Shaun White turned professional at snowboarding when he was 13. If there was snow, gauranteed he was up on the mountain. His parents knew that he was extremely serious about snowboarding from a young age so they would get his homework from his school and he would do it on the way up to the mountain. If there was one thing that Shaun loved, it was snowboarding.

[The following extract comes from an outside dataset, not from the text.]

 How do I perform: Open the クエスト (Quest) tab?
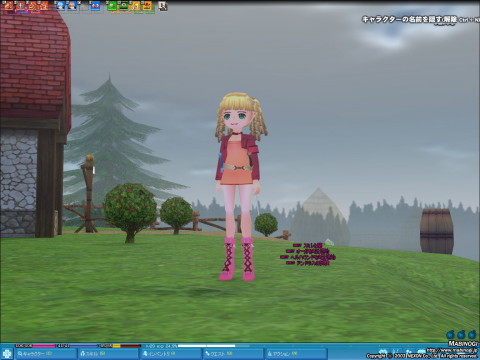point(234,354)
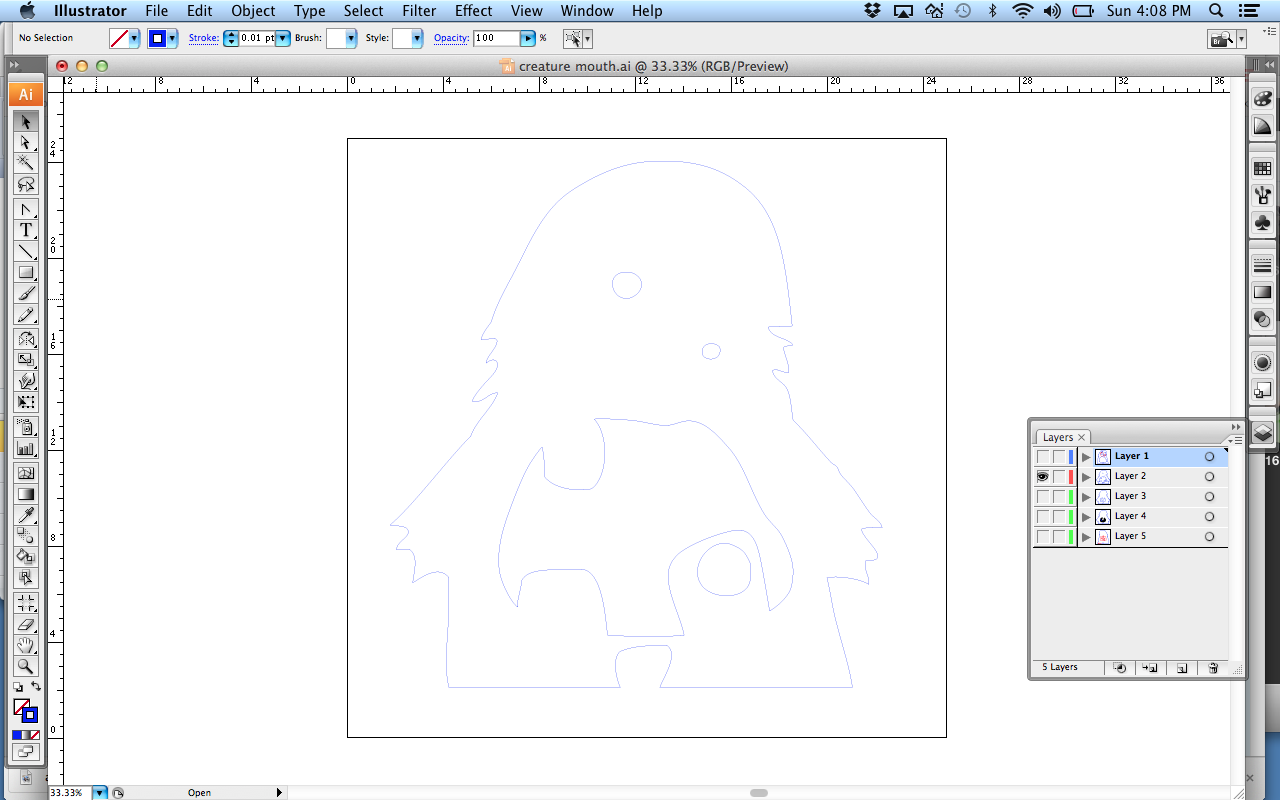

Of course it did not snow year-round in California so he decided to do the next best thing he could do in order to make sure he was good at snowboarding, even if it was a hot summer day in August; he would skateboard. His motivation for skateboarding was to at least do something to keep his skills up so that his first day back on the mountain snowboarding was on point. For him, it was all about snowboarding; this was his focus. Yet it just so happened that in practicing in activities that made him better at his focus also made him extremely good at those activities (in this case skateboarding). This led to a monetizeable career in skateboarding; which he became a professional at. Now you are looking at the most decorated male snowboarder in the world, an extremely successful skateboarder (which was no doubt a passive goal of his), not to mention a professional guitarist (sort of a side hustle if you will). Rather than doing 9 things at once, he focused on ONE thing, and look what the result was.

Logic:

Focus: Rapper     Result: Landed $32M record deal this year, reality TV star, public figure

Abraham Lincoln

Focus: Law     Result: President of USA, won the Civil War for the Union, orchestrated the 13th ammendment (freeing the slaves)

Les Brown

Focus: Motivational Speaking     Result: Started his own radio show, best-selling author

It’s the focus that creates succcess; staying absolutely consistent at that ONE thing that matters most and seeing it through to success. And it is out of that success that you create the time, opportunity, and ability to monetize other skills. People seem to think that multi-tasking is good, yet it’s entirely anti-achievment. There is a difference between doing activities that pave the way for success at that ONE thing and doing activities that are entirely unrelated.

Simplify your life, simplify your tasks, focus on your GOAL. Back this up with a consistent, sickening work ethic and that is all that is required. Question is, are you gonna be a little bitch or do you have the discipline to create success?